• Stored data:
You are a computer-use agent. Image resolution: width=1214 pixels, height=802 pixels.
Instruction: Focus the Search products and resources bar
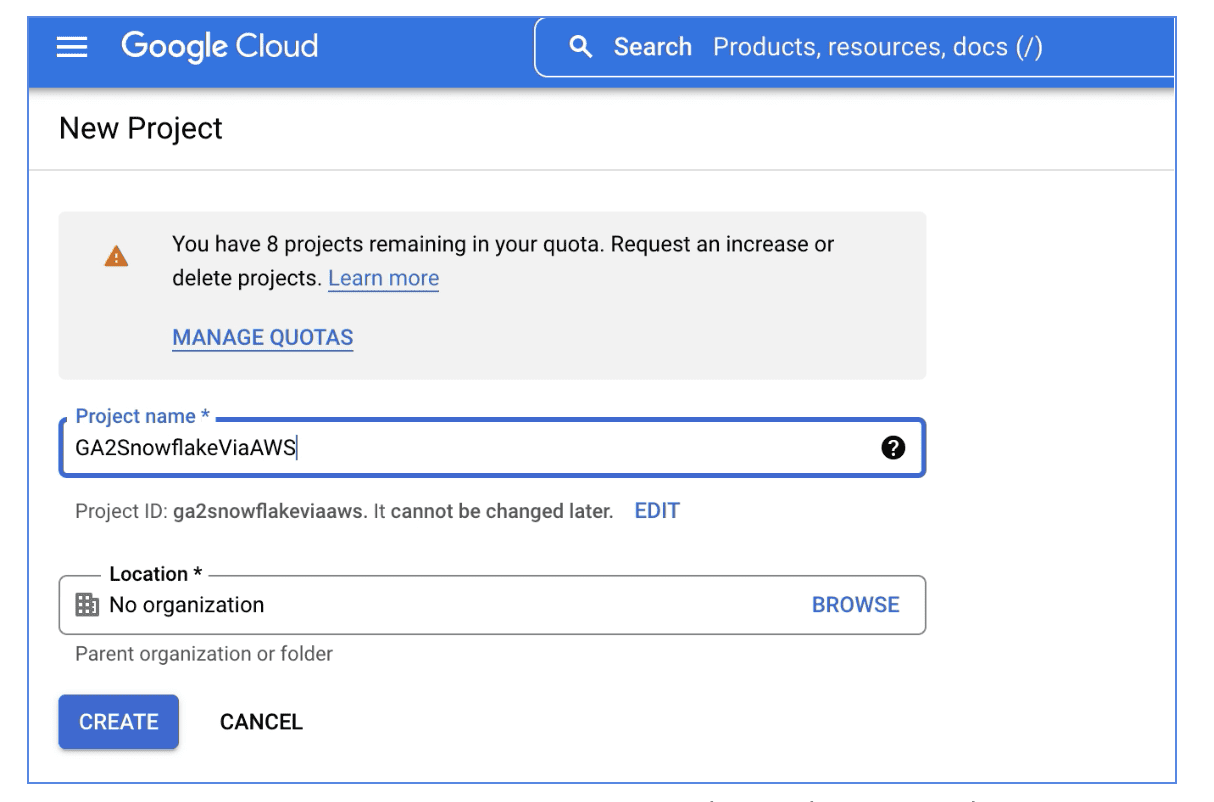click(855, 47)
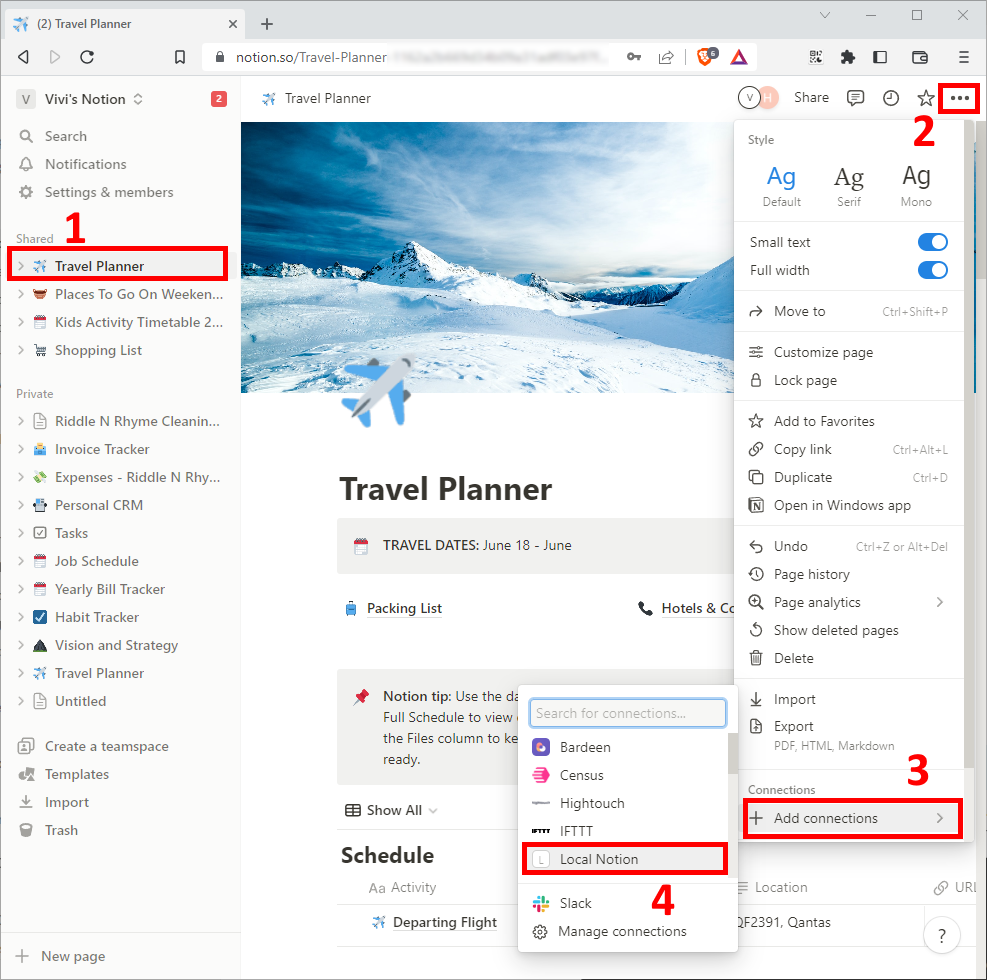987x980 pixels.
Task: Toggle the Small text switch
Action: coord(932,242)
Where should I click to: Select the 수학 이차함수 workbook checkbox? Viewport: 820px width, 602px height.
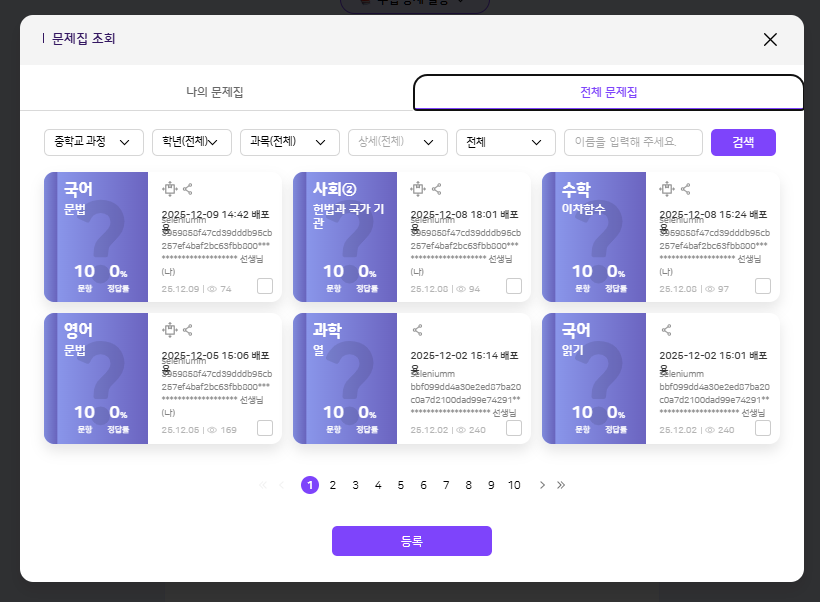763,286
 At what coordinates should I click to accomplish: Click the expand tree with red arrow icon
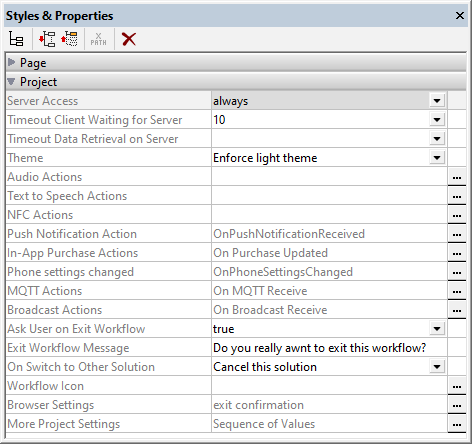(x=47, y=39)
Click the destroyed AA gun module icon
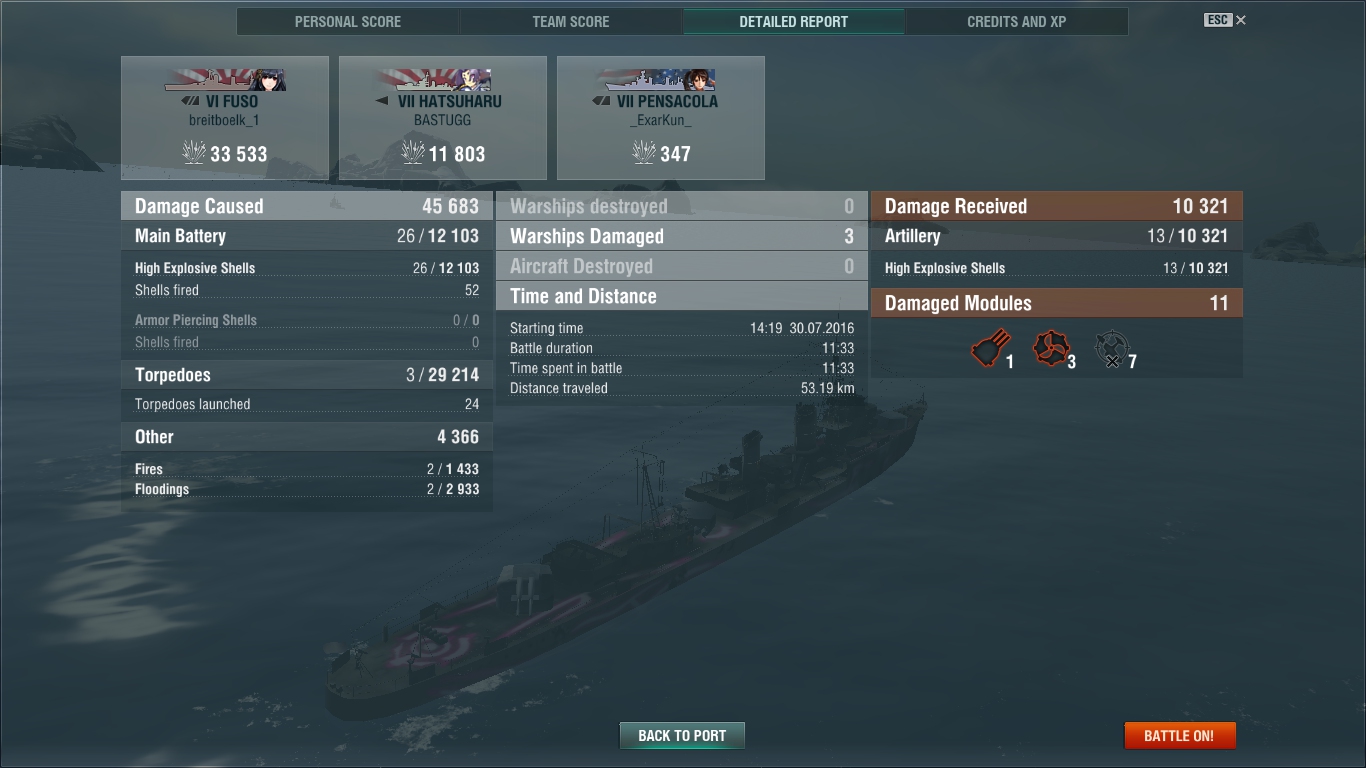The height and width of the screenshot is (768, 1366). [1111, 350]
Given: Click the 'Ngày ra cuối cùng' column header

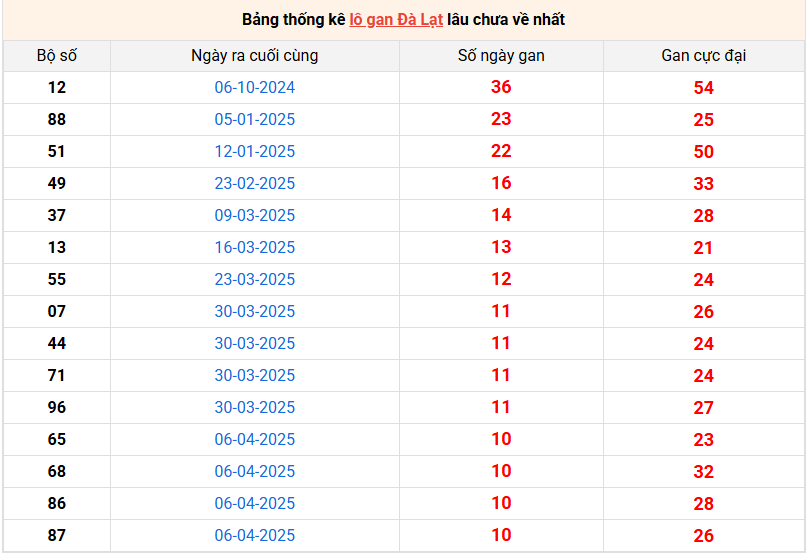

• Exercise description: Rewrite all of the data above with every "icon" changed to "button" and nothing else altered. Leave the pictures out.

• Solution to the exercise:
You are a computer-use agent. Image resolution: width=1214 pixels, height=802 pixels.
Instruction: Focus the Search products and resources bar
click(855, 47)
987x980 pixels.
Task: Toggle the Small text switch
Action: coord(932,242)
Where should I click to: Select the 수학 이차함수 workbook checkbox? Viewport: 820px width, 602px height.
763,286
 At what coordinates should I click to accomplish: Click the expand tree with red arrow button
(x=47, y=39)
Click the destroyed AA gun module button
The height and width of the screenshot is (768, 1366). [1111, 350]
Given: Click the 'Ngày ra cuối cùng' column header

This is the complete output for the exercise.